政治やスポーツなどの結果に基づく「イベント契約(event contracts)」を売買できる予測市場は、米商品先物取引委員会(CFTC)が監督するデリバティブ取引に該当し、州のギャンブル法は適用されないとしてポリマーケットは提訴している。
しかしポリマーケットは1月29日、ネバダ州裁判所よりイベント契約が州法上の賭博やスポーツ賭博に該当する可能性があるとし、同州居住者に対する同契約提供を一時的に差し止める命令を受けていた。
また同じく予測市場プラットフォームを展開するカルシ(Kalshi)も、マサチューセッツ州裁判所より同様の理由で差止命令が出されている。

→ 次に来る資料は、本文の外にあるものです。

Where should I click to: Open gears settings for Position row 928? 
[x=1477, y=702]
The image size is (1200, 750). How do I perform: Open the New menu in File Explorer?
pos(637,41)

クマール氏はXの投稿で「州裁判所に駆け込んでポリマーケットUSや他の予測市場を閉鎖させようとしても、連邦法は変わらない。マサチューセッツ州やネバダ州のような州は、未来の市場構築のための素晴らしい機会を逃すことになる」と述べている。
また同氏は「連邦裁判所がこれらの重要な問題を審議している間も、我々は他の州との対話を引き続き歓迎する。我々は利用者のために戦う」と付け加えた。
昨年12月、大手暗号資産(仮想通貨)取引所コインベース(Coinbase)は予測市場の規制管轄の所在を巡り、コネチカット州、ミシガン州、イリノイ州を相手取って提訴したと発表されている。同訴訟ではポリマーケットと同じく、予測市場がCFTCの専管事項であることについて、裁判所に確認を求めている。なおコインベースは、新たに予測市場機能を開始し、全米50州に同機能を展開したと1月29日に発表している。
また同日には、CFTCが予測市場を規制する新たな規則を作成する方針だと同委員会マイケル・セリグ(Michael Selig)委員長が発言。同規則によりイベント契約を提供する企業の障壁が取り除かれると同氏は述べている。